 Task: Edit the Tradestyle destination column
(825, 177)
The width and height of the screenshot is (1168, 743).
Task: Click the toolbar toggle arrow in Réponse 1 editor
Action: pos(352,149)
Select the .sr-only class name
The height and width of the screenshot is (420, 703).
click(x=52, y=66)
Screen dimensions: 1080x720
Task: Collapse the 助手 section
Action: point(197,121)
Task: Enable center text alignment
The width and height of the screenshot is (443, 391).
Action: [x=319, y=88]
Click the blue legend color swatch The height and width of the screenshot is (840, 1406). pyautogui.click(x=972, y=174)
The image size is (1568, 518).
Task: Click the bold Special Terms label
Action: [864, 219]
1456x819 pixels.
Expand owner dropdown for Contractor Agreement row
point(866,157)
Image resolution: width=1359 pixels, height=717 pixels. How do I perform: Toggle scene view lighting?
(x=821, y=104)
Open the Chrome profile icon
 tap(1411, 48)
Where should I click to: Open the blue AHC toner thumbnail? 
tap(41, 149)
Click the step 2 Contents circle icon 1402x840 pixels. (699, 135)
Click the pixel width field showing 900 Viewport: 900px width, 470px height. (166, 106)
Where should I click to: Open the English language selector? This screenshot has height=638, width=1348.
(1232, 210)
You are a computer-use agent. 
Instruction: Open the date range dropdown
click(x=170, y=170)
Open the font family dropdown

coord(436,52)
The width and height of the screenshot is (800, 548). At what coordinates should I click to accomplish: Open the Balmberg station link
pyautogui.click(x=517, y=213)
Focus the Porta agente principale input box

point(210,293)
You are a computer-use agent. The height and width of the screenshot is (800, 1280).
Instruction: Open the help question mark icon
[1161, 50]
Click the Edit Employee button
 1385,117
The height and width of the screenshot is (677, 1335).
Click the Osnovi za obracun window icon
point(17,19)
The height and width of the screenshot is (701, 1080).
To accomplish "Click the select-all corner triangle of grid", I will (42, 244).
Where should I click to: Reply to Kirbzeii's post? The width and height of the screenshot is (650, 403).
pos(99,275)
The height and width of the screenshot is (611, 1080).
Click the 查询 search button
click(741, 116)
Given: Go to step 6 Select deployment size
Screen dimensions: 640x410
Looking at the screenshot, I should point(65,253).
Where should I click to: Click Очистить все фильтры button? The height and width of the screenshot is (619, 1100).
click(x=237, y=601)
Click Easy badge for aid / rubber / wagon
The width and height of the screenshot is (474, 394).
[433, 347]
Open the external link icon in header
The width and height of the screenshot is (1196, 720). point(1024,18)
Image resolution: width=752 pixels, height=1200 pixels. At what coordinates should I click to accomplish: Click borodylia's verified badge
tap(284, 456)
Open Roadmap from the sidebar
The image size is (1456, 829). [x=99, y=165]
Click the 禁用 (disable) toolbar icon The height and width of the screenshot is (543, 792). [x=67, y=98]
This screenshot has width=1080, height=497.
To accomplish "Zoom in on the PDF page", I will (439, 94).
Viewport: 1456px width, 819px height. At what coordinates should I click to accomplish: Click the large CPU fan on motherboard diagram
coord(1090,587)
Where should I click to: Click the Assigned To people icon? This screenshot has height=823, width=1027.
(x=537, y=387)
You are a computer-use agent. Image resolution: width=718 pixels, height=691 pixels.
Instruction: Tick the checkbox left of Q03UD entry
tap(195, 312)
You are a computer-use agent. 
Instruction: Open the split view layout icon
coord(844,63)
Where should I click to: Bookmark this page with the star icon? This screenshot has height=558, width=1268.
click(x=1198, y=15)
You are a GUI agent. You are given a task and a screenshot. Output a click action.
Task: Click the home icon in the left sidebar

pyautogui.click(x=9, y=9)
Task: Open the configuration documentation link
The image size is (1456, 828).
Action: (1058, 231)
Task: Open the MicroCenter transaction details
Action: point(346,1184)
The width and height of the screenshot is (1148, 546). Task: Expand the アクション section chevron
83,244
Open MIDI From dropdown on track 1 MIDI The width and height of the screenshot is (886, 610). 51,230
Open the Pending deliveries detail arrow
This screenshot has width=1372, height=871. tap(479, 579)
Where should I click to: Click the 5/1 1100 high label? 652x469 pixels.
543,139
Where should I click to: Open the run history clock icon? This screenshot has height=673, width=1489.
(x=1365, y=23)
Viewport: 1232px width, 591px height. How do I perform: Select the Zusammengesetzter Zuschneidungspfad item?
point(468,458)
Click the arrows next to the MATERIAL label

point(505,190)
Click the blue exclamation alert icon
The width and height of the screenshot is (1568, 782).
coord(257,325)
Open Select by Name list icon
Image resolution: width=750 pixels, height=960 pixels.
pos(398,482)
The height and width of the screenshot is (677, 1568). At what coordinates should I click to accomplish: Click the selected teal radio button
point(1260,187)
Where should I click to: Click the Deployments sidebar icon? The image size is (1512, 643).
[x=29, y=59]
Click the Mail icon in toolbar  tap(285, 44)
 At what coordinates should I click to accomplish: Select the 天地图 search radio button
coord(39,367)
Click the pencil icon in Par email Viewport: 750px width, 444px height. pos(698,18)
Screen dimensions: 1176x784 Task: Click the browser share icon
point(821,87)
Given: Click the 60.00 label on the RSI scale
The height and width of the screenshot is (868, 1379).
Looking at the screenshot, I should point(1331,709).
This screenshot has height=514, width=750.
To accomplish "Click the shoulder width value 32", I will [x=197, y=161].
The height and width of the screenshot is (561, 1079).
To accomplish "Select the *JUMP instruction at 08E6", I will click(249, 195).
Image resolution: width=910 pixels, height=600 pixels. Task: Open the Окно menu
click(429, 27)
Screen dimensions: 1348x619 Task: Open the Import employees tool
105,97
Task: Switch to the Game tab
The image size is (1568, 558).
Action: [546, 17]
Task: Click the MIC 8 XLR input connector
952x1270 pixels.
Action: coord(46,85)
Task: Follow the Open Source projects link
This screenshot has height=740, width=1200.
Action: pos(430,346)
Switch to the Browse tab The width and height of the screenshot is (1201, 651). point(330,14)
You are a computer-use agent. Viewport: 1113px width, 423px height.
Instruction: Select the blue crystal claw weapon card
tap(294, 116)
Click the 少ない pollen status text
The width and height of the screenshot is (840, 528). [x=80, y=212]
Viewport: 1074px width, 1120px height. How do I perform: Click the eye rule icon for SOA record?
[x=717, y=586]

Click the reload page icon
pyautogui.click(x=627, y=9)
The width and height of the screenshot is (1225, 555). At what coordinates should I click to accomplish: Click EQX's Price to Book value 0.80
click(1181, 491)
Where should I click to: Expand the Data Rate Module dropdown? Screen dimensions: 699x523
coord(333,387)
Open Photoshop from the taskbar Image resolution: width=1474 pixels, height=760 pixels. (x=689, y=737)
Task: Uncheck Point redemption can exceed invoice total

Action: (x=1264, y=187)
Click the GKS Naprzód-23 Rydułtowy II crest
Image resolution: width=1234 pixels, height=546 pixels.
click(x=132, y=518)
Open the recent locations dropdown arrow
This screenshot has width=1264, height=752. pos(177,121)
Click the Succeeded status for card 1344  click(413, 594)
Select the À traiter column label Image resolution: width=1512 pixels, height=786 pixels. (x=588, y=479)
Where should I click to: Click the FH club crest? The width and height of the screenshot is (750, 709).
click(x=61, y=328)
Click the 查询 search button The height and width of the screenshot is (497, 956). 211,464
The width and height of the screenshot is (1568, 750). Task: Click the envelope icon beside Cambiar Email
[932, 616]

● Task objective
How many lines in the material above contain the string "page"? Case counts; reply with the number only.

● Answer for this exercise
3